REQUEST:
Extract each line of the listing that contains the string "size". Case matters, so uppercase and lowercase letters count as different.

(Stored items)

╔══

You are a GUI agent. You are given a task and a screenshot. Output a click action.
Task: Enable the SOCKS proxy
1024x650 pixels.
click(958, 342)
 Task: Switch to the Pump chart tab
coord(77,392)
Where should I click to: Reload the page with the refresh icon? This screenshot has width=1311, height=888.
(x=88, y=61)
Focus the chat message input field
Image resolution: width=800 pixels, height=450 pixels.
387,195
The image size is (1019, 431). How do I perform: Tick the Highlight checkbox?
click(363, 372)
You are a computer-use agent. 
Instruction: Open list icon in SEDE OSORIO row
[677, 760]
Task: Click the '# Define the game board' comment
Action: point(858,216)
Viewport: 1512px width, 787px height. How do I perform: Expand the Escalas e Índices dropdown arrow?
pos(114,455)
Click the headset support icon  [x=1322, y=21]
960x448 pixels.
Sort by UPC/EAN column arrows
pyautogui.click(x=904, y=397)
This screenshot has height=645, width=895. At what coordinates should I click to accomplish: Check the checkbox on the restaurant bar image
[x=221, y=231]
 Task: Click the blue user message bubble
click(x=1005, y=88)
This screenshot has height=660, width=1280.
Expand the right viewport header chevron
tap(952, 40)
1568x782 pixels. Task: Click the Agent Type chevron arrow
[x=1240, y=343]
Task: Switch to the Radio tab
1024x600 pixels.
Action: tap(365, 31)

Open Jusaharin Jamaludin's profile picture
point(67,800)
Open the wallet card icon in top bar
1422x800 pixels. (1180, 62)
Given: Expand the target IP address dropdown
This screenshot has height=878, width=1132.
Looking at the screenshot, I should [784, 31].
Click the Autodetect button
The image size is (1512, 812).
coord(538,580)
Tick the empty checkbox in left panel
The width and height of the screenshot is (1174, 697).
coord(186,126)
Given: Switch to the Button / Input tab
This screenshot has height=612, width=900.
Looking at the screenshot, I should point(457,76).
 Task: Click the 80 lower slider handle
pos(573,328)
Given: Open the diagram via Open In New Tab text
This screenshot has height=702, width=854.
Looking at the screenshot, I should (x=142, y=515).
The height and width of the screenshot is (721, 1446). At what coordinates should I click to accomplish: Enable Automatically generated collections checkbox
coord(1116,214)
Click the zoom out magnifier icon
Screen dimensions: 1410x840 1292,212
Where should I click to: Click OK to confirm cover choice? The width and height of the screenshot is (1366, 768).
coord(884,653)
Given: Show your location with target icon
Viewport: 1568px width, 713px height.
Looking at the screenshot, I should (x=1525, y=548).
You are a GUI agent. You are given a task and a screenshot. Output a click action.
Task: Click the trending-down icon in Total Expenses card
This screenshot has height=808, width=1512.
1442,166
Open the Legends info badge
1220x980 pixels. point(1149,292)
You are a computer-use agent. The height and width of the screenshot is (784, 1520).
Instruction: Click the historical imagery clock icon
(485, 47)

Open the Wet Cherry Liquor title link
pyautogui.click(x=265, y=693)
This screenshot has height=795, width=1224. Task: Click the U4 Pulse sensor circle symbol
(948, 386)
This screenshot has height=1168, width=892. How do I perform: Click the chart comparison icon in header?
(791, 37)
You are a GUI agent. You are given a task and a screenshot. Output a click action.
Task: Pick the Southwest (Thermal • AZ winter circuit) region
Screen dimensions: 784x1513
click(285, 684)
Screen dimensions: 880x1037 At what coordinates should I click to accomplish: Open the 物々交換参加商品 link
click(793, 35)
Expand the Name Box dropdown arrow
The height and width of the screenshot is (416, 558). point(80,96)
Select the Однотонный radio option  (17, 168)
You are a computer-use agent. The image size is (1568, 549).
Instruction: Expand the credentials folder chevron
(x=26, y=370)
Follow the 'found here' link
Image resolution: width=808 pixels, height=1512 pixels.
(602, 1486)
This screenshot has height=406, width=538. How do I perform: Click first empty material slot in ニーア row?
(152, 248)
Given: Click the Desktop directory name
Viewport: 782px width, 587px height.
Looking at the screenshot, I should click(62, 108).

╚══

PROBLEM SOLUTION:
The image size is (1019, 431). How do I perform: Tick the Highlight checkbox?
The image size is (1512, 812).
You are a computer-use agent. The image size is (1568, 549).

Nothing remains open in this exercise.